» 検討用の本文
════════════════

TOWA Mini Clinic Series 認知症について 監修 国立研究開発法人 国立長寿医療研究センター 病院長 鷲見 幸彦 先生 2020年2月作成

  • どんな病気?
  • どんな症状?
  • どんな治療?
  • どんな薬?
  • 家族はどんなケア?
  • どんな病気?

    認知機能が徐々に低下する病気で、「加齢によるもの忘れ」とは異なります。

    アルツハイマー型認知症は、正常にはたらいていた記憶力や理解力、判断力などの認知機能が次第に低下し、日常生活にさまざまな支障をきたすようになる病気です。年をとるにしたがってもの忘れが増える、いわゆる加齢によるもの忘れは、病気ではなく、正常な生理現象のひとつです。この場合、たとえば「朝ごはんに何を食べたか思い出せない」というように、出来事の一部を忘れます。一方、アルツハイマー型認知症によるもの忘れは、「朝ごはんを食べたこと」そのもの、つまり出来事全体を忘れます。

    主な認知症の種類
    アルツハイマー型認知症は、認知症の中で最も多い病型です。以前は血管性認知症の割合が高かったのですが、アルツハイマー型認知症が徐々に増加し、2010年代前半の全国調査では約68%を占めています*1
  • どんな症状?

    症状がゆっくり進むのが特徴。早期治療が大切です。

    アルツハイマー型認知症は、症状がゆっくり進んでいくのが特徴です。いつのまにか発症し、気づかないうちに認知機能が徐々に低下して、今までできていたことが少しずつできなくなり、日常生活に影響を及ぼすようになります。薬などによって症状の進行を遅らせることができますので、早めの治療が大切です(「どんな治療?」参照)。

    アルツハイマー型認知症の経過

    記憶力低下などの認知機能障害のほか、さまざまな行動・心理症状があります。

    アルツハイマー型認知症は、記憶力や判断力、理解力、注意力の低下などの「認知機能障害」が現れます。さらに、怒りっぽくなる、気分がふさぎがちになるなどの「行動・心理症状(BPSD*2)」が現れることがあります。 BPSDはすべての患者さんにみられる症状ではなく、患者さんの性格や生活環境、心理状況、周囲の接し方などにも影響されます。
    *2 BPSD:Behavioral and Psychological Symptoms of Dementia

    アルツハイマー型認知症の主な症状
  • どんな治療?

    本人が快適に暮らせること、家族・介護者の負担を軽くすることが治療の目的です。

    アルツハイマー型認知症は今のところ、記憶力や判断力などの認知機能を元の状態に戻す治療法は見つかっていませんが、進行を遅らせることは可能です。治療は、薬による「薬物療法」と薬を使わない「非薬物療法」を組み合わせて行います。症状の進行を遅らせるとともに、本人や家族・介護者の生活の質(QOL:Quality of Life)の向上を目的としています。本人が住み慣れた環境で本人らしく穏やかに生活でき、また、家族や介護者も負担やストレスが軽くなって快適に過ごせるように取り組みます。

    非薬物療法は脳を活性化し、生活する能力を維持・向上させます。

════════════════

» データ抜粋

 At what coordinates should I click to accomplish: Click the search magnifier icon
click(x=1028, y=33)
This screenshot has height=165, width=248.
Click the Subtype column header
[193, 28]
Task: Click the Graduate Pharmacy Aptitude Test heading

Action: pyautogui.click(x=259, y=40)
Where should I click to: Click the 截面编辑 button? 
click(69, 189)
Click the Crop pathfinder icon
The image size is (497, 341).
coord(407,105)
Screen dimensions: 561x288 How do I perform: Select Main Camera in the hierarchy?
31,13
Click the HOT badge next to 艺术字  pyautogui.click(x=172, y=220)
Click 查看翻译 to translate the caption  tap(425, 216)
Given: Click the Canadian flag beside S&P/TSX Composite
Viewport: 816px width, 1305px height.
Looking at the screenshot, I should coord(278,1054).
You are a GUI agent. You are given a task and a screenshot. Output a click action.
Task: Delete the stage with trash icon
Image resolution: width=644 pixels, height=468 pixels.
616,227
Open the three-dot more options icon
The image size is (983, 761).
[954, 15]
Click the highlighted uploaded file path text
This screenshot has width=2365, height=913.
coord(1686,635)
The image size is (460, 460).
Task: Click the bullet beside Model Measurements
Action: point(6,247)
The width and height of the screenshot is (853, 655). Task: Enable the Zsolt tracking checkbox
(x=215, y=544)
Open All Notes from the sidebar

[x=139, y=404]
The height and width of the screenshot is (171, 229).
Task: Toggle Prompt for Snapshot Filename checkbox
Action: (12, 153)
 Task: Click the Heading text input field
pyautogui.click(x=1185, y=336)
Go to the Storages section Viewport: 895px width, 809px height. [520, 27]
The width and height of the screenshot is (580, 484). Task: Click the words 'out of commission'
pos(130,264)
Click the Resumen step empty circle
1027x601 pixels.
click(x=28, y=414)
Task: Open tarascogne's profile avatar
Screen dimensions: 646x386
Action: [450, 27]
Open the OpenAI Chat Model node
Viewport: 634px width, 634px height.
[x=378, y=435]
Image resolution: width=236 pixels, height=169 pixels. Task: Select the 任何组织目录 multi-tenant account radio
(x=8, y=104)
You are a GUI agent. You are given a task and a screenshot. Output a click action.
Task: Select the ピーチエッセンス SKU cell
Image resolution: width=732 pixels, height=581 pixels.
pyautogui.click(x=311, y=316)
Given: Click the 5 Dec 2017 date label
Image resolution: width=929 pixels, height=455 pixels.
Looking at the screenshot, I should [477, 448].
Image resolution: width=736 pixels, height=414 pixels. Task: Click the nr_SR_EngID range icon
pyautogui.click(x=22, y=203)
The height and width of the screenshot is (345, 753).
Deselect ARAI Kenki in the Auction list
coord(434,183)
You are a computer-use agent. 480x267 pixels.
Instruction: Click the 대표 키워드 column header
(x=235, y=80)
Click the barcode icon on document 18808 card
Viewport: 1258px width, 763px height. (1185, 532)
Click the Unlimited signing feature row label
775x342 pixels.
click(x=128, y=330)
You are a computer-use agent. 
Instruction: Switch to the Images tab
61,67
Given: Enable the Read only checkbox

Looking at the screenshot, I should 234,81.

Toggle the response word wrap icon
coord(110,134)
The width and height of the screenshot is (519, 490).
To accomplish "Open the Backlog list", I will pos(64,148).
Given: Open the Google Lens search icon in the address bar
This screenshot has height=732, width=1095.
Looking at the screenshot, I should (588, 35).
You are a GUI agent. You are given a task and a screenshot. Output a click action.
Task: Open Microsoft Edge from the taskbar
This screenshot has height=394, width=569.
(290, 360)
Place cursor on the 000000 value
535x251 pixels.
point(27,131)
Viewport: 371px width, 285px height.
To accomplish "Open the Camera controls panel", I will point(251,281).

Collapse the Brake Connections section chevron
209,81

════════════════

» やること
認知症の本文のうち、「認知機能が徐々に低下する病気で、「加齢によるもの忘れ」とは異なります。」から「つまり出来事全体を忘れます。」までのすべてを一字も変えずに書き写せ。

» この課題の解答
認知機能が徐々に低下する病気で、「加齢によるもの忘れ」とは異なります。

    アルツハイマー型認知症は、正常にはたらいていた記憶力や理解力、判断力などの認知機能が次第に低下し、日常生活にさまざまな支障をきたすようになる病気です。年をとるにしたがってもの忘れが増える、いわゆる加齢によるもの忘れは、病気ではなく、正常な生理現象のひとつです。この場合、たとえば「朝ごはんに何を食べたか思い出せない」というように、出来事の一部を忘れます。一方、アルツハイマー型認知症によるもの忘れは、「朝ごはんを食べたこと」そのもの、つまり出来事全体を忘れます。